Она улыбалась — и оживали твердые темные губы и родинка у подбородка на щеке, в лице появлялось что-то писаное, все в нем очень точно поровну раздвигалось в стороны — этакая классическая симметрия или… иконопись, что ли. Поблескивали белки огромных, чуть выпуклых, серых глаз, поблескивали зубы, и становилось видно, какая она смуглая («Так с Людмилой же приходится часами гулять!»).

Людмила, держась за стенку растопыренной ладошкой, заносила ножку на ступеньку и поднималась к нам.

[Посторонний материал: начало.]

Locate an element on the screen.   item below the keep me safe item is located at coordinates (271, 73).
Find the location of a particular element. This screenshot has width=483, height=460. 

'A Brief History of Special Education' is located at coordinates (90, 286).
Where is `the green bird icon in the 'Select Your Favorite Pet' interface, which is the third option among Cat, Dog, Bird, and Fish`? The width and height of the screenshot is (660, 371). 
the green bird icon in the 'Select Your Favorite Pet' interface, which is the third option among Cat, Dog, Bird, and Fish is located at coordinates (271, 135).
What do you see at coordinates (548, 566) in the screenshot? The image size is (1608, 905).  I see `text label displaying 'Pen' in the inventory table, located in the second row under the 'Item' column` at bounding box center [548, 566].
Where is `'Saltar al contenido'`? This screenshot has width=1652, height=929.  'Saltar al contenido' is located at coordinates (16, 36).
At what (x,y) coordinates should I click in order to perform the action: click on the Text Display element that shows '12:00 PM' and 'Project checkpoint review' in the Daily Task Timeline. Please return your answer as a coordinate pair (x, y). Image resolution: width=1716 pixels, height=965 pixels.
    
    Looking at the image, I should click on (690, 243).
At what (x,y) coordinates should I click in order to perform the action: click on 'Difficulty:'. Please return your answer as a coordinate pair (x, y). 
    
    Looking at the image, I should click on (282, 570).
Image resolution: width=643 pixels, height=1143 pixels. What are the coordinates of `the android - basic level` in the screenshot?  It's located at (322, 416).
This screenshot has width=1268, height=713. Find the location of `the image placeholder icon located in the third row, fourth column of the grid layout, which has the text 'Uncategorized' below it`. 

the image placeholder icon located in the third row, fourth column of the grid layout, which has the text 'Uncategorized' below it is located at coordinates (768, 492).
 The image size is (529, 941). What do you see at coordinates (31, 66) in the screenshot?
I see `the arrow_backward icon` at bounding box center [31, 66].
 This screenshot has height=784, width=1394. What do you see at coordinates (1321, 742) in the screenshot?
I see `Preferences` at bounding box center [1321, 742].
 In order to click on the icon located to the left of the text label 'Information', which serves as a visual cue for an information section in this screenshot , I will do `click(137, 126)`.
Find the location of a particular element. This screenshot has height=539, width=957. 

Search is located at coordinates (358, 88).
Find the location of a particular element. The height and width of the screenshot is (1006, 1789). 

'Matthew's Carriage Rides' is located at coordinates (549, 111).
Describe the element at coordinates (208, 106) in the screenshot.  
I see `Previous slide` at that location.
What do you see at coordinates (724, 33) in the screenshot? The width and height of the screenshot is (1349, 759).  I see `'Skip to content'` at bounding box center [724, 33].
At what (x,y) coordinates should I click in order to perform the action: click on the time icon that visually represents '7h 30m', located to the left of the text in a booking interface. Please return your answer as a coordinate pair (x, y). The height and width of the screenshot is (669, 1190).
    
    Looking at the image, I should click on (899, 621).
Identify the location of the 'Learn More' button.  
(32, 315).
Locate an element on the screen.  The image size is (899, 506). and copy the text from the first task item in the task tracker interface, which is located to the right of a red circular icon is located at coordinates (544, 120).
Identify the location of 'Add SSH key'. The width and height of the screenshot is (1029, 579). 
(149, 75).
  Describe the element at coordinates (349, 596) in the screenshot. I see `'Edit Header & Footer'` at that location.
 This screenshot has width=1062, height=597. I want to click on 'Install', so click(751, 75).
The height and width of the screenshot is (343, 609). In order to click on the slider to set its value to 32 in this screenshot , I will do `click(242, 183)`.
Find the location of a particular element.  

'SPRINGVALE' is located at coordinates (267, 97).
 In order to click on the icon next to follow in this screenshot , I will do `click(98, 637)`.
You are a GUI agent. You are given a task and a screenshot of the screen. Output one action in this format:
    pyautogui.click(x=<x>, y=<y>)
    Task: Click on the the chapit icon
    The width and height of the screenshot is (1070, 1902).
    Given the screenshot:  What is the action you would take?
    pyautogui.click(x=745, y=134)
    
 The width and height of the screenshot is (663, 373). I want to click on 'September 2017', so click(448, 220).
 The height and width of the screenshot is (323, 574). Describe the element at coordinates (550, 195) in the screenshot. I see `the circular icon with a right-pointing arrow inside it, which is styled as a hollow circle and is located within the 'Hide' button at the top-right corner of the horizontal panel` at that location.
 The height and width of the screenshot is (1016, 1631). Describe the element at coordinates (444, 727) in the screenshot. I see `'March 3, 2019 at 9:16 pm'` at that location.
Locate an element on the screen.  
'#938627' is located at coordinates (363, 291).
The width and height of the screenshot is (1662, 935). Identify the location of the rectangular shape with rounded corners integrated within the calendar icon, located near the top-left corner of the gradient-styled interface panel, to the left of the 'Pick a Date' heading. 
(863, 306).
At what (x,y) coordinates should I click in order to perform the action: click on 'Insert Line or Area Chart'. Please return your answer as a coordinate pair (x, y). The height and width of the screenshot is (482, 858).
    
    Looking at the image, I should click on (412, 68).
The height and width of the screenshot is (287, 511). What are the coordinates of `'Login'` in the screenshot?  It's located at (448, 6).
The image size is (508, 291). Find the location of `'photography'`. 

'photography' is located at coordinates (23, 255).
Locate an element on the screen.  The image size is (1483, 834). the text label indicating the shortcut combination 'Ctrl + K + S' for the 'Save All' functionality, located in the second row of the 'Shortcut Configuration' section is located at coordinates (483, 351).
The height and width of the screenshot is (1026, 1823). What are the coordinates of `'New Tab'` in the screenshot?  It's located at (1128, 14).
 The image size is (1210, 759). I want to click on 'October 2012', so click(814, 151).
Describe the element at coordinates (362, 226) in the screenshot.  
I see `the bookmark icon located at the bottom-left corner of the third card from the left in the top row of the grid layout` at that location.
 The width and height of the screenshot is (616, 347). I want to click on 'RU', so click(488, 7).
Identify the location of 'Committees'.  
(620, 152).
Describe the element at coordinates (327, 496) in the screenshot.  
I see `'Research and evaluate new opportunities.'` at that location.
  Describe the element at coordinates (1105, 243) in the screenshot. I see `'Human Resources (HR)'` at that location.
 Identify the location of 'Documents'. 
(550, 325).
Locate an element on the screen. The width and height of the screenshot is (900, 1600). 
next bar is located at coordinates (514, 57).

Занесет одну — подтянет другую.

— Куда ползешь, букарашка? — прикрикнула мать, глядя, как пыхтит и заносит ножку кудрявая ее букарашка.

Кудри у Людмилы в отца, и это почему-то было смешно: два года — и такая густо кудрявая.

Я стояла в тапочках, которые выдала Таня, и не знала, что делать: до прихода мужа оставалось два часа, за дверью оставались Сократ, Платон и прочая философия.

— Ничего не попишешь, надо вещи принимать такими, как есть, идемте ко мне чаи гонять, — скомандовала Таня. Просторечные выражения моей бабушки уживались у нее с самыми литературными.

Комнатки у них такие же, как у нас, но первая тесно заставлена и освещена белым дымом тончайшего тюля. Главное место занимала кровать светлого дерева, с покрывалом в невиданных, малиновых по белому, цветах. На столе на грубой клеенке синяя фарфоровая чашка на ножках с остатками молока — Людмила не допила.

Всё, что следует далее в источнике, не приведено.